Friday, April 13, 2007

What This Is About

I have been an interpreter for some time now: more than 6 months. Since I have been doing this job, I have come up with many interesting tales to tell, but I have never done so publicly for several reasons. First, it’s a tiring job. How eager can one be to write about job-related stuff when you are just too happy to have ended your shift and be able to disconnect from everything? Second, I wouldn’t sign with my own name. Even though I trust that my writing any of the things I plan to write will not be against any confidentiality laws, there’s always someone who doesn’t understand or is too tightly wound. I would never fail to meet the interpreter’s code of ethic, and my readers will see that.

Those are only some of the reasons I have waited over half a year (!) to do this. Until now, my experiences have served me as party and group conversation and to make myself seem more interesting than I really am. But I have noticed how I forget my stories, the same way one forgets good jokes heard here and there.

I am a work-at-home over-the-phone interpreter. You will soon find out it’s not as idyllic as it seems. The telephone rings and I answer; on the other line, I can have a bank representative, a welfare case worker, an emergency line employee, a rep for water, electricity, telephone, cable, gas… They all have something in common: they are in the United States, speak English and need to take care of a Spanish-speaking client. They say they will add the Spanish-speaker to the line. The Spanish-speaker may or may not know what is happening. He also may be polite and patient, or not. He may be able to hear me, or not. I may hear him, or not. It may be an emergency, he may be desperate. One never knows. The gringo may be polite (generally) because he works at customer service. Mostly, it’s the people I am interpreting who are the spice of the call.

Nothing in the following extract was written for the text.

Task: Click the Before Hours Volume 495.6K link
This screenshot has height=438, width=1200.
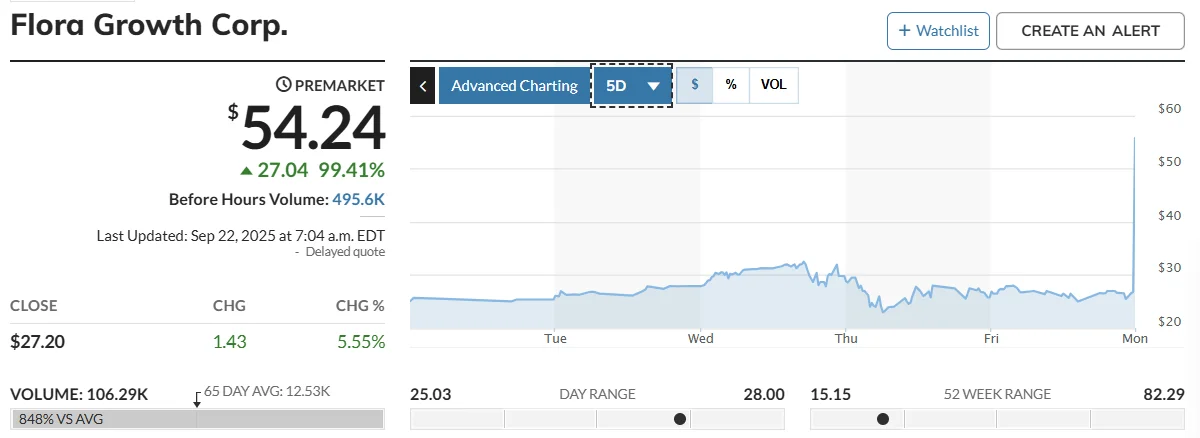Action: click(x=358, y=200)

It’s the first time I put in writing what it means to be an interpreter since I started being one. In time, whoever reads me will notice that I have crossed feelings about my job. Sometimes, I hate it to death and literally scream when I hear that uber-annoying ring. Some other times, mostly when I am not actually working but just thinking about my job, I forget how unbearable it can be and I become very proud of what I do. The plain truth is that it is extenuating work that requires continuous use of the brain. Jobs that require continuous use of the brain are far more extenuating than those that require use of the body. I say this without pretensions. I have done several jobs of both types and I feel confident in my judgment.

Some of my funny experiences will seem to soften the impact of the work even if they really don’t. Some of my difficult experiences may not really be so. My only real use for this blog is to entertain myself and those who decide reading it is worth their while.